* [Exercise requirements]: Please switch every "Where should I click to:" in these records to "Which spot should I click to:" and reproduce the lines with no other change.

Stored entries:
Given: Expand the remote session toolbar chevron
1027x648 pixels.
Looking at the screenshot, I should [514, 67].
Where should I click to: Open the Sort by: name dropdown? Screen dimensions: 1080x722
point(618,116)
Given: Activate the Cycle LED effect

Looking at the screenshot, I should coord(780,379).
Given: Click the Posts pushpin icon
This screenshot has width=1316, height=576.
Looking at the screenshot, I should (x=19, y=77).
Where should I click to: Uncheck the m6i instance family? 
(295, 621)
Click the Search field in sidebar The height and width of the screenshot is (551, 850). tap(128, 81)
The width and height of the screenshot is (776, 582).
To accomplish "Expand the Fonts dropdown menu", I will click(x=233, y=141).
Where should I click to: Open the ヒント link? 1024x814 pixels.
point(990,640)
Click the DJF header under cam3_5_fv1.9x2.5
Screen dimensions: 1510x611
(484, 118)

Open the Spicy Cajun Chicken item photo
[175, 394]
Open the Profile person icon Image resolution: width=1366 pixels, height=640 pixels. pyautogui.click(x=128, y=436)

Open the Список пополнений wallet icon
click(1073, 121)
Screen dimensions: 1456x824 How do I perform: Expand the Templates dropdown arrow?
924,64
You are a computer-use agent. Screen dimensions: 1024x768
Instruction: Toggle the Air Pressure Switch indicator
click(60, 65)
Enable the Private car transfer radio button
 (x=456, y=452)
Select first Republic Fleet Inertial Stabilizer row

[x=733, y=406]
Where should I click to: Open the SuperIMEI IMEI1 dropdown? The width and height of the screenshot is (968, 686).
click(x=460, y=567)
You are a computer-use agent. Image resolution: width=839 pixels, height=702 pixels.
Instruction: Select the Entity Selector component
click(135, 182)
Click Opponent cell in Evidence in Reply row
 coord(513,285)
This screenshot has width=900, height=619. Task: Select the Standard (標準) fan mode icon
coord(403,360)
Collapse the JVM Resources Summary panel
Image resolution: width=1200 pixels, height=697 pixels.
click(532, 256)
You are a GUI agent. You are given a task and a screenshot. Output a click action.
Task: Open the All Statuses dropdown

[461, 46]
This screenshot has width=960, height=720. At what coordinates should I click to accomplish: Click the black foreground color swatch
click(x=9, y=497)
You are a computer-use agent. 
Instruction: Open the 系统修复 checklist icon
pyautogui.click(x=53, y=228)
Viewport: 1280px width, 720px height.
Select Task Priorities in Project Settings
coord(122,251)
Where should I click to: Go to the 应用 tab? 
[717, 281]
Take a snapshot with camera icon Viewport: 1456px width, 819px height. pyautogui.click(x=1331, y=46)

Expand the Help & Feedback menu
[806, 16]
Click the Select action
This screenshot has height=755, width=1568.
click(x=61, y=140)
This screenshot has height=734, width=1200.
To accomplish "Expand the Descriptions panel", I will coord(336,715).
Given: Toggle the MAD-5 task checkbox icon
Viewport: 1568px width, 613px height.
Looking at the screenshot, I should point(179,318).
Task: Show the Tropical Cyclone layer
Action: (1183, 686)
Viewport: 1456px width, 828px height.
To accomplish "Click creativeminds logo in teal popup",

* [Exercise answer]:
Given: Expand the remote session toolbar chevron
1027x648 pixels.
Looking at the screenshot, I should [514, 67].
Which spot should I click to: Open the Sort by: name dropdown? Screen dimensions: 1080x722
point(618,116)
Given: Activate the Cycle LED effect

Looking at the screenshot, I should coord(780,379).
Given: Click the Posts pushpin icon
This screenshot has width=1316, height=576.
Looking at the screenshot, I should (x=19, y=77).
Which spot should I click to: Uncheck the m6i instance family? 
(295, 621)
Click the Search field in sidebar The height and width of the screenshot is (551, 850). tap(128, 81)
The width and height of the screenshot is (776, 582).
To accomplish "Expand the Fonts dropdown menu", I will click(x=233, y=141).
Which spot should I click to: Open the ヒント link? 1024x814 pixels.
point(990,640)
Click the DJF header under cam3_5_fv1.9x2.5
Screen dimensions: 1510x611
(484, 118)

Open the Spicy Cajun Chicken item photo
[175, 394]
Open the Profile person icon Image resolution: width=1366 pixels, height=640 pixels. pyautogui.click(x=128, y=436)

Open the Список пополнений wallet icon
click(1073, 121)
Screen dimensions: 1456x824 How do I perform: Expand the Templates dropdown arrow?
924,64
You are a computer-use agent. Screen dimensions: 1024x768
Instruction: Toggle the Air Pressure Switch indicator
click(60, 65)
Enable the Private car transfer radio button
 (x=456, y=452)
Select first Republic Fleet Inertial Stabilizer row

[x=733, y=406]
Which spot should I click to: Open the SuperIMEI IMEI1 dropdown? The width and height of the screenshot is (968, 686).
click(x=460, y=567)
You are a computer-use agent. Image resolution: width=839 pixels, height=702 pixels.
Instruction: Select the Entity Selector component
click(135, 182)
Click Opponent cell in Evidence in Reply row
 coord(513,285)
This screenshot has width=900, height=619. Task: Select the Standard (標準) fan mode icon
coord(403,360)
Collapse the JVM Resources Summary panel
Image resolution: width=1200 pixels, height=697 pixels.
click(532, 256)
You are a GUI agent. You are given a task and a screenshot. Output a click action.
Task: Open the All Statuses dropdown

[461, 46]
This screenshot has width=960, height=720. At what coordinates should I click to accomplish: Click the black foreground color swatch
click(x=9, y=497)
You are a computer-use agent. 
Instruction: Open the 系统修复 checklist icon
pyautogui.click(x=53, y=228)
Viewport: 1280px width, 720px height.
Select Task Priorities in Project Settings
coord(122,251)
Which spot should I click to: Go to the 应用 tab? 
[717, 281]
Take a snapshot with camera icon Viewport: 1456px width, 819px height. pyautogui.click(x=1331, y=46)

Expand the Help & Feedback menu
[806, 16]
Click the Select action
This screenshot has height=755, width=1568.
click(x=61, y=140)
This screenshot has height=734, width=1200.
To accomplish "Expand the Descriptions panel", I will coord(336,715).
Given: Toggle the MAD-5 task checkbox icon
Viewport: 1568px width, 613px height.
Looking at the screenshot, I should point(179,318).
Task: Show the Tropical Cyclone layer
Action: (1183, 686)
Viewport: 1456px width, 828px height.
To accomplish "Click creativeminds logo in teal popup",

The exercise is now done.